Discussion turned to Carvin’s film July ’64 and the civil unrest that took place primarily in wards three and seven over the inequity in jobs, health and education. It was noted that now, fifty years later, Rochester versus Monroe County becomes the playing field for the “haves” versus “have nots,” and those same three issues of jobs, health and education are the galvanizing issues.
In an interesting discussion of the decidedly off-color and politically incorrect jokes that are told (and that stare racism straight in the face), the audience had mixed reactions about A) whether the jokes really were humorous or whether it was the reactions of the characters that made one laugh, B) Whether the jokes would be offensive in all company or only in some company and C) If one were told them, and found them offensive rather than humorous, why one might be inclined to laugh anyway, or what might happen if one refused to laugh, signaling disapproval.

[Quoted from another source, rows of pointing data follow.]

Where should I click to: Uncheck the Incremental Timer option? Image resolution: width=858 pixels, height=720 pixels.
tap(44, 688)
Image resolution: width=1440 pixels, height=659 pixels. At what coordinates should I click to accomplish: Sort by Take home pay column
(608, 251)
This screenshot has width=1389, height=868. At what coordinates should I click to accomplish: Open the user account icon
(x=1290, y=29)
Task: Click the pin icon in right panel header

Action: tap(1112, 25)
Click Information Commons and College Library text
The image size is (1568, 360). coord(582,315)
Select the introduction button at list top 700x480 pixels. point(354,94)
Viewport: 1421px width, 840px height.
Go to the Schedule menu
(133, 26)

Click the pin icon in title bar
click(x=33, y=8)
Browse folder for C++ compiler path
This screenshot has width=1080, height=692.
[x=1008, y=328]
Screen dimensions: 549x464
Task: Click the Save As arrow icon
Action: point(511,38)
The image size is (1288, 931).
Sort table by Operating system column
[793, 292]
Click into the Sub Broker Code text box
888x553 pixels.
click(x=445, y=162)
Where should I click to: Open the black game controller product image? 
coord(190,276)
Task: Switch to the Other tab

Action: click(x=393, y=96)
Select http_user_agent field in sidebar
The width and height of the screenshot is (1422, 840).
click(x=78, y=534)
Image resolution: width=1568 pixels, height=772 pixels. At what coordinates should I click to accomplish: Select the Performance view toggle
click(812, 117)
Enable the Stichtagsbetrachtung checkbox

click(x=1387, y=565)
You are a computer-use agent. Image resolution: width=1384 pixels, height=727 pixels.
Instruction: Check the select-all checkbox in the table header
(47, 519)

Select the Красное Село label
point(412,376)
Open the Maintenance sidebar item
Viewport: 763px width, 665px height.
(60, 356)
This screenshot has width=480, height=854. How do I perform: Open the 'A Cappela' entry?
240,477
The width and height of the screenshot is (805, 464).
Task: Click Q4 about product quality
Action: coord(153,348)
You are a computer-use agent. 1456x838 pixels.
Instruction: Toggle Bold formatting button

Clearly no ground was made on this front, but as Carvin astutely pointed out, laughter disarms, making viewers more susceptible to the message beyond the surface. And there is ample laughter here to __ a play rich with messages.
If you have the opportunity to see Clybourne Park, don’t miss it! It’s a thought-provoking and exceptional production with great acting marked by impeccable comic timing that tackles the issue of racism with courage and humor.